All Drink!




All Drink!

Photo by kalleboo.

For a while, it looked like the furry little critters inhabiting Toronto’s waste-addled sidewalks and gutters were the only ones getting a break this week. It’s bad enough to have the trash piling up in the city’s green spaces, themselves untended for the duration of CUPE local 79 and 416’s labour action; it’s worse that there’s such incensed, heat wave–crazy rage that motorists are taking it out on the picketers with their cars. But then we caught wind that the LCBO—our sweet, sweet LCBO—would throw down as well, possibly walking off the job this morning at 12:01 a.m.

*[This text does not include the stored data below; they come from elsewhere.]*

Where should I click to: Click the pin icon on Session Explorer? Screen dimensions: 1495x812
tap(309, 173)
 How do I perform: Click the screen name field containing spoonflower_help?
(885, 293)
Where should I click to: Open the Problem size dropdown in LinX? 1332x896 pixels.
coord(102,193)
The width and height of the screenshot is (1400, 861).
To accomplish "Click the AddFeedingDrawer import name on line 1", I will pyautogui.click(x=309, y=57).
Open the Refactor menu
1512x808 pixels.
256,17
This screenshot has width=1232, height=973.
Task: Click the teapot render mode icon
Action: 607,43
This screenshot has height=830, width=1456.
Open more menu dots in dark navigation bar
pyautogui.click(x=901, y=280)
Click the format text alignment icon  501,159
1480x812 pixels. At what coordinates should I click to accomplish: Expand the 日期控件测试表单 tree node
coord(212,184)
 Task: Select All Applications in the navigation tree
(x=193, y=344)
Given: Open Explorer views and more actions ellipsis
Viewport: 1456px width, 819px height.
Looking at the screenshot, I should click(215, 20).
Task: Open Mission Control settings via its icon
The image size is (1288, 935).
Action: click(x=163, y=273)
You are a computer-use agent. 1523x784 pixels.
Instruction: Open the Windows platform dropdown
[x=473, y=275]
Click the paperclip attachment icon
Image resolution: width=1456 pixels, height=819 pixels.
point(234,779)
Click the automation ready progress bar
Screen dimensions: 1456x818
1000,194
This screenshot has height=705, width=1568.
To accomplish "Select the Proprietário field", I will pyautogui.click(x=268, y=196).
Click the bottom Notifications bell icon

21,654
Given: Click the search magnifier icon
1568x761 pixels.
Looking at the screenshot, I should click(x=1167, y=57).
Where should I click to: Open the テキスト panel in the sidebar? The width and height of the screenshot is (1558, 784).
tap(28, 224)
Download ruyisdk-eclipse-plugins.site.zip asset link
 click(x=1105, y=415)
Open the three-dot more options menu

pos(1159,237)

You can take our services, you can pollute our streets, you can thicken the bouquet of an already fragrant Queen West, but our booze? We’re lucky the frenzied, last-possible-second shoppers at Queen’s Quay and elsewhere didn’t riot yesterday.
To the relief of sweltering Ontarians, however, the LCBO’s much-dreaded strike—for now, at least—has been averted, thanks to a tentative deal reached between the Liquor Control Board of Ontario and the Ontario Public Service Employees Union (OPSEU). Contesting the lack of benefits for casual workers, who comprise 60% of the LCBO’s seven thousand employees, the union announced earlier today that talks would continue, while this afternoon’s deal ensures that the province’s 608 LCBO stores will remain open.
So drink ’em if you’ve got ’em. And if you were a bit more intrepid in your survival plan, it’s probably safe to drain the homemade gin out of your bathtub.